Fluorescence intensity quantification: for the analysis of SREBP2 and tubulin fluorescence signal intensity according to stage and diet, two images per tubule were taken with a confocal microscope (600×), selecting the tubules according to their stage, classified as clear (Z1), intermediate (Z2) and dark (Z3). This procedure was repeated in three animals of each group (n = 6 images/specimen). For each image, a projection on the Z axis of the set of optical planes was generated (plane thickness: 1 μm). Six quadrants with a surface of 273.5 μm² were selected within each image (n = 6 quadrants/image) using the ROI Manager tool of the ImageJ software. Next, the mean fluorescence intensity (MFI) of the mark of interest was measured in each selected quadrant. Finally, the data were tabulated and analyzed by stages of the sperm cycle according to the Z1, Z2, and Z3 classification.

4.6. Molecular Studies

RNA extraction: the total ribonucleic acid (RNA) from the testis and liver was isolated using Trizol (Invitrogen, Waltham, MA, USA, 15596-026; 0.1 g of tissue was homogenized in 1 mL of Trizol solution). RNA was separated by adding 0.2 mL of chloroform and mixing for 15 s. Centrifugation was then performed at 12,000× g for 15 min at 4 °C. The upper aqueous phase was collected and transferred to a new tube. Isopropyl alcohol (0.5 mL per ml of Trizol) was added to the aqueous phase to precipitate the RNA. This RNA was washed twice with 75% ethanol and then centrifuged at 7500× g for 5 min at 4 °C. The pellet obtained was dried and resuspended in RNase-free water. RNA quality was determined by measuring the absorbance ratio at 260/280 nm wavelengths, complemented by visualization by electrophoretic running in 1% agarose gels.
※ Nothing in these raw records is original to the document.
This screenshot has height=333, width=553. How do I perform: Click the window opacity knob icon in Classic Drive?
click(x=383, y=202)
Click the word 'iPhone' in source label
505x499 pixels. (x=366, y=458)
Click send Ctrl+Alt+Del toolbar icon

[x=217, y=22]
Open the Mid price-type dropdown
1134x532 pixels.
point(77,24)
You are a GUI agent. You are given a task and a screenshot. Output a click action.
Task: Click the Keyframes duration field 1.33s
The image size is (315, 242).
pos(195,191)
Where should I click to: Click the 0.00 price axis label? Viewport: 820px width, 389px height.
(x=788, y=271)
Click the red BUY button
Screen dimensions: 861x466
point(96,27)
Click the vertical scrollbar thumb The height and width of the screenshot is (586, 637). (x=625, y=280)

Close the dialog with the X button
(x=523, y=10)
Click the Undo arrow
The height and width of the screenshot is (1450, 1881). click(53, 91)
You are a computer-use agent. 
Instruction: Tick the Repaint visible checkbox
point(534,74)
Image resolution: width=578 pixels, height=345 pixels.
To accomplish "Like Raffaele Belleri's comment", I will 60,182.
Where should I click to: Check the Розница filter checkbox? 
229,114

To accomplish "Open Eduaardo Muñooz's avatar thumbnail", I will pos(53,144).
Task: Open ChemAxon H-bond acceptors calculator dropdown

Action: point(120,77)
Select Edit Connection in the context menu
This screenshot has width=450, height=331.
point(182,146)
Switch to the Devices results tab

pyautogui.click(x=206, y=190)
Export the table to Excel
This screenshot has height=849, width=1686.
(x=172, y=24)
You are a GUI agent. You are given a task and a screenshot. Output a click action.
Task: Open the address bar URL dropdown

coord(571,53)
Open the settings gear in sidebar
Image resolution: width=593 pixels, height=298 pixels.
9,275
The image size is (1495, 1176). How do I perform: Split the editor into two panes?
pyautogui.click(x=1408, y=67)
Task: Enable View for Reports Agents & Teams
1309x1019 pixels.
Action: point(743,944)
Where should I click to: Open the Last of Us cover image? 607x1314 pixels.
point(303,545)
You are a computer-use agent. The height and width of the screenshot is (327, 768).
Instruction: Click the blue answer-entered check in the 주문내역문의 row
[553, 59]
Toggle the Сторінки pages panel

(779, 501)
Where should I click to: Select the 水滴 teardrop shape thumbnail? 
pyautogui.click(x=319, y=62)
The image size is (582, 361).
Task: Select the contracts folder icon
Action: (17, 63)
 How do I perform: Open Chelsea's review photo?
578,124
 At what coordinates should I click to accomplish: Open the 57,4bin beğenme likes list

mRNA expression analysis: mRNA expression was analyzed by reverse transcription (RT) followed by semi-quantitative polymerase chain reaction (PCR), i.e., relative to a constitutively expressed mRNA (actin). The isolated total RNA was reverse-transcribed to cDNA (copy deoxyribonucleic acid) with an Invitrogen kit. The reaction was performed in a thermocycler (brand: MPI, model: 01), incubating the mixture of RNA, deoxynucleotide triphosphates (dNTPs), and random primers in water for 5 min at 65 °C. It was then incubated for 2 min at 37 °C with 5 X buffer, DTT, a dithiothreitol-and-RNase-out enzyme –ribonuclease inhibitor. Finally, the mixture was incubated for 10 min at 25 °C, 50 min at 37 °C, and 15 min at 70 °C with the addition of the M-MLV reverse transcriptase enzyme. PCR amplified two μL of cDNA with 0.125 units of GoTaqDNA polymerase using selective primers designed for each case (Table 2), using the primer design program of the National Center for Biotechnology Information (NCBI), (https://www.ncbi.nlm.nih.gov/tools/primer-blast/, accessed 15 April 2025). The number of PCR cycles was adjusted according to the length of the mRNA of interest, optimizing the amplification of the cDNA without compromising the specificity or efficiency of the process. The PCR products were separated on 1% agarose gels and stained with SyBR (Invitrogen, S33102). Bands were visualized on a transilluminator (excitation: 280–502 nm, emission 530 nm), and images were obtained using the ImageQuant LAS 4000 system (GE Healthcare Bio-Sciences AB, Uppsala, Sweden). Densitometric analysis was performed with ImageJ software using the Analyze-Gels plugin. Expression levels of the genes of interest were normalized against actin expression levels, for which a species-specific primer was designed.

5. Conclusions

In this study, HFDs were shown to significantly alter cholesterol distribution and SREBP2 expression throughout the seminiferous epithelium, particularly during critical stages of spermatogenic differentiation, which correlates with a decline in sperm quality and functionality. The dysregulation of SREBP2—a central factor in maintaining testicular cholesterol homeostasis—creates a lipotoxic environment that compromises spermatogenesis, whereas supplementation with EVOO modulates SREBP2 activity and normalizes cholesterol distribution, thereby mitigating the adverse effects of a HFD and preserving the integrity of the spermatogenic process.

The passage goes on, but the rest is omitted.